**EXTRAIT DU TEXTE**
——————

Les Alternatifs
Accueil du site > Commissions thématiques > Economie et social > Débats et contributions > La reconversion écologique de l’économie et de la société

Commission économie et social

La reconversion écologique de l’économie et de la société

juin 2012


Les Alternatifs contribuent à faire avancer la reconversion écologique de l’économie et de la société dans une perspective antiproductiviste, anticapitaliste et autogestionnaire. Nous sommes face à un système qui pollue, marchandise les biens communs, dévalorise le travail, fait de nous des consommatrices et des consommateurs aliénés… L’approfondissement de la crise écologique et ses conséquences sociales imposent de mettre en place un nouveau modèle économique, affranchi des énergies fossiles dont le terme est annoncé à l’horizon d’une ou de deux générations, du pillage des matières premières et du gaspillage. Cela implique de rompre avec le système productiviste et la société de consommation.
Avec le "capitalisme vert", désormais avec "l’économie verte", le système en place essaie de transformer à son avantage la crise écologique provoquée par lui. Ces orientations ne constituent pas la bonne réponse ; au contraire elles nous éloignent de la solution (voir encadré).

Pour en sortir, les Alternatifs proposent une reconversion écologique de l’économie (énergie, industrie, agriculture, distribution, aménagement et urbanisme ) en vue de construire un système de production, de consommation et d’échange répondant de la meilleure façon possible aux objectifs suivants (extrait de Que et comment produire de "propositions pour une économie autogestionnaire") :

  • satisfaction prioritaire et totale des besoins humains fondamentaux : alimentation, formation, logement, santé, culture ;
  • limitation des autres productions avec priorité pour les biens et services améliorant les conditions de vie et de travail, recherche d’un usage collectif et économe des biens durables (transport, logement, équipements culturels et touristiques, …) et accès le plus équitable possible de tous aux biens et aux services ;
  • répartition harmonieuse de la production sur tout le territoire ;
  • recherche avec les pays voisins et amis de formes de coopération et d’échange répondant aux critères ci-dessus.

——————

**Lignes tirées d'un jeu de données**
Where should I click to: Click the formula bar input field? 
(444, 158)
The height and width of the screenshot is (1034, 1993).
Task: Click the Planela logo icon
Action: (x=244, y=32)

——————

**CONSIGNE**
Recopiez tel quel le passage du texte sur la reconversion écologique qui va de « Les Alternatifs contribuent » jusqu'à « société de consommation. ».

**RÉSULTAT ATTENDU**
Les Alternatifs contribuent à faire avancer la reconversion écologique de l’économie et de la société dans une perspective antiproductiviste, anticapitaliste et autogestionnaire. Nous sommes face à un système qui pollue, marchandise les biens communs, dévalorise le travail, fait de nous des consommatrices et des consommateurs aliénés… L’approfondissement de la crise écologique et ses conséquences sociales imposent de mettre en place un nouveau modèle économique, affranchi des énergies fossiles dont le terme est annoncé à l’horizon d’une ou de deux générations, du pillage des matières premières et du gaspillage. Cela implique de rompre avec le système productiviste et la société de consommation.